When Mr B presented me with a new book to read together, one of his birthday presents no less, my first thought was that it was another book about Sport. What’s more, a book about cricket and the life of Yorkshire
and England wicket-keeper, Jonny Bairstow.
I wasn’t expecting it to be such a poignant, heart-wrenching read - a requiem, if you like, to the father
who committed suicide when young Jonny was just eight years old. Jonny, his mother and sister Becky discovered the body. It’s impossible to imagine how that experience must have scarred the two children - but their mother, herself fighting cancer, was
adamant that the family just had to keep going. There was, she told her bewildered children, no other way. Underlying every chapter is love and gratitude for the mother and sister who were always with him all the way.
As Jonny, with the help of fellow writer Duncan Hamilton, describes key moments in his own cricketing career, he is constantly reflecting on how his father went through the same, or similar, experiences
and wishing his father could be there to witness his own most shining moments. He wants to ensure that his father’s name lives on: “Most of all….in the book you’re holding: for that is the point of it.”
In my last review, of Eleanor Oliphant is Completely Fine” I mentioned that the book was about human kindness and the power of touch. Jonny describes movingly, how a pair of his father’s
wicketkeeping gloves, now a treasured family heirloom, contain the impression of his hands, as surely as if he’d just taken them off:
put them on, the gloves feeling big and floppy as I tried to push my small fingers into them….I couldn’t close the gloves, the leather was too stiff and cumbersome for the little strength I had then. But, when I had them on, it was like holding
hands with him.”
Definitely not your average sports book.

# DATA RECORDS
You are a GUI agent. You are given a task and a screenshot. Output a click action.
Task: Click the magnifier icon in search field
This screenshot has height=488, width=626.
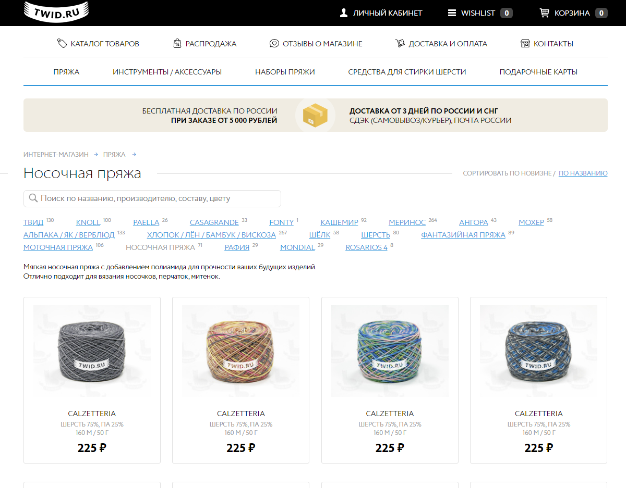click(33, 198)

--

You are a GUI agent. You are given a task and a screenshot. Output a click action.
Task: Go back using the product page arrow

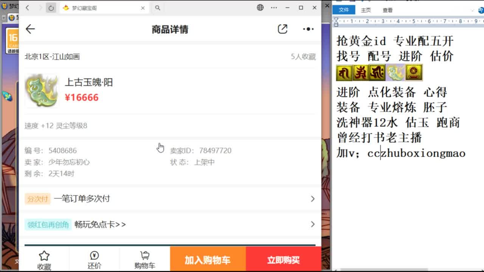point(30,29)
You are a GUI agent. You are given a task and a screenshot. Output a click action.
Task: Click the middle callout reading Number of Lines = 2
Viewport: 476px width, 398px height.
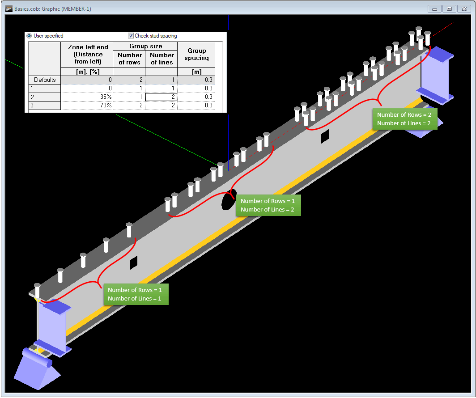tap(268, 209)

# ACTIVITY LIST
[A] Answer these questions using the book review.
(i) How old was Jonny when his father committed suicide?
(ii) Which fellow writer helped Jonny tell his story?
(iii) What treasured family heirloom still holds the impression of his father's hands?
[B] Reproduce the book review's wording from "I wasn’t expecting" to "all the way.".

# RESULTS FOR THE EXERCISE
[A]
(i) Eight years old
(ii) Duncan Hamilton
(iii) A pair of his father's wicketkeeping gloves

[B]
I wasn’t expecting it to be such a poignant, heart-wrenching read - a requiem, if you like, to the father
who committed suicide when young Jonny was just eight years old. Jonny, his mother and sister Becky discovered the body. It’s impossible to imagine how that experience must have scarred the two children - but their mother, herself fighting cancer, was
adamant that the family just had to keep going. There was, she told her bewildered children, no other way. Underlying every chapter is love and gratitude for the mother and sister who were always with him all the way.